Fourth, teacher perceptions, in particular, may play a role. Elder [27] demonstrated that teachers’ ratings of ADHD symptoms showed a significant relative age effect, having a much greater magnitude than parents’ ratings. This suggests that teachers are more likely to compare children with others in the same school year rather than by chronological age and thus may contribute to the possible over-diagnosis of ADHD in younger children. In support of this finding, other studies have found no relative age effect in parental reports of symptoms or self-reported symptoms from adults with ADHD [25].

Strengths and limitations

To our knowledge, this is the first systematic review of the association between relative age and ADHD. This review has identified and brought together existing research in a rigorous and systematic manner, enabling meta-analyses of the data, where possible. However, there are a number of potential limitations. First, since there are a number of different ways in which the relative age effect can be flagged within a study’s title and abstract there is a risk that some studies may have been missed. Second, some studies did not publish their data in a form which could be inputted to the meta-analysis. This meant that some large studies within the field could not be included in the meta-analysis [19, 24]. Others excluded children born in the first or last months of the academic year due to their likelihood of being held back [23, 31], this may have introduced bias within the data. Third, high levels of heterogeneity meant that it was not always possible to conduct a meta-analysis.
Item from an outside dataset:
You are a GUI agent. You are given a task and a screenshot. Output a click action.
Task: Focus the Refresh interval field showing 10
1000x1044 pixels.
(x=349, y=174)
Clinical and research implications

These findings have significant clinical implications. Since there is mounting evidence of a relative age effect on ADHD diagnosis and medication in most countries studied, which may imply possible misdiagnosis of relatively immature children, it is possible that some relatively young children may be unnecessarily offered and exposed to medication, the long-term effects of which are still not fully understood. When assessing for ADHD, clinicians should also bear in mind that teachers may be more likely than parents to apply same year-group peer referencing when completing rating scales [27].

In terms of educational implications, these findings should be considered in relation to school entry regulations. It may be that through more flexible school entry criteria, relatively immature children may be allowed more time to develop prior to entering schooling and potentially avoid unnecessary diagnosis and medication.

In terms of research, further work is needed to understand whether the relative age effect is due to misdiagnosis of younger children, for example through a longitudinal study showing whether these children continue to meet criteria for ADHD at later stages. Although some studies have explored the association between certain population characteristics and a relative age effect, further work is needed to explore the mechanisms under-pinning this effect. Family studies examining whether these relatively young children lack familiality of the disorder would also be useful. The literature to date has used epidemiological data. Qualitative research, in particular, could be useful in improving our understanding about the processes contributing to the relative age effect.

Conclusions

This systematic review and meta-analysis has drawn together worldwide studies investigating the relative age effect in the symptoms, diagnosis and medication treatment of ADHD amongst children and adolescents. It has shown that the relative age effect is evident in the majority of countries, however, there is considerable variation in its magnitude. Possible explanations include: overall diagnostic rates, national differences in diagnostic practice and school entry regulations and the influence of different informant sources. In isolation, none of these theories are able to fully explain the differences shown. Further research is needed to better understand the reasons for the relative age effect. At an individual level it is crucial for clinicians to consider a child’s relative age when assessing for ADHD.